- _Objective_: List every line of the records below that contains the string "pixels", copying each line in full.

*** Items ***

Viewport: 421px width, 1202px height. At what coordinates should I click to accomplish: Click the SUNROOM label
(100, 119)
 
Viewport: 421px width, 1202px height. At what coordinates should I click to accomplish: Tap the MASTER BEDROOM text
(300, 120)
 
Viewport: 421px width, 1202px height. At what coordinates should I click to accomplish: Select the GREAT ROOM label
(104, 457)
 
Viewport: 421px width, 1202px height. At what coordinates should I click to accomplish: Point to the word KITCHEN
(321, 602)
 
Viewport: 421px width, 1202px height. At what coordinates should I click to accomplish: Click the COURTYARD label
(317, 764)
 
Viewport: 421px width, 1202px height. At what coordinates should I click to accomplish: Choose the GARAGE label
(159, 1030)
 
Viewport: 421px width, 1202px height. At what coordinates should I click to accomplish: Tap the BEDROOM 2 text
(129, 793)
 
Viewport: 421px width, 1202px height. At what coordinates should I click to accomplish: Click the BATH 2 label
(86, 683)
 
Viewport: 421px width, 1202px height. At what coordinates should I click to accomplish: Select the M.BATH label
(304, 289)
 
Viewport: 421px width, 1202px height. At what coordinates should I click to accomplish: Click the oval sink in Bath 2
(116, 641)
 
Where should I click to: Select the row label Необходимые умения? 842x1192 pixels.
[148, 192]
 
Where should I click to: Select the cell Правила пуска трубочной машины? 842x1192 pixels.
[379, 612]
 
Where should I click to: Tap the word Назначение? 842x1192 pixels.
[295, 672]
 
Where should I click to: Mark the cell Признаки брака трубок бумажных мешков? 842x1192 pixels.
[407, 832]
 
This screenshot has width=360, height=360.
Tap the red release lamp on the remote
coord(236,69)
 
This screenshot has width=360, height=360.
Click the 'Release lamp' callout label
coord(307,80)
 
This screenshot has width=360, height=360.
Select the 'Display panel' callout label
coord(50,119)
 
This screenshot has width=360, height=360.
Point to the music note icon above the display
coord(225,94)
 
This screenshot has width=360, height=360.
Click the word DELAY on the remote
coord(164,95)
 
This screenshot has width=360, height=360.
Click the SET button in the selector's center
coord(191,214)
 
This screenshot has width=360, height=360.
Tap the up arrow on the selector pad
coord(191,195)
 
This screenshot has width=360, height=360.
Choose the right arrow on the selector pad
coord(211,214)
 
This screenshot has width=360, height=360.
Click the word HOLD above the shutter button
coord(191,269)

***

- _Result of the task_:
Where should I click to: Select the row label Необходимые умения? 842x1192 pixels.
Where should I click to: Select the cell Правила пуска трубочной машины? 842x1192 pixels.
Where should I click to: Tap the word Назначение? 842x1192 pixels.
Where should I click to: Mark the cell Признаки брака трубок бумажных мешков? 842x1192 pixels.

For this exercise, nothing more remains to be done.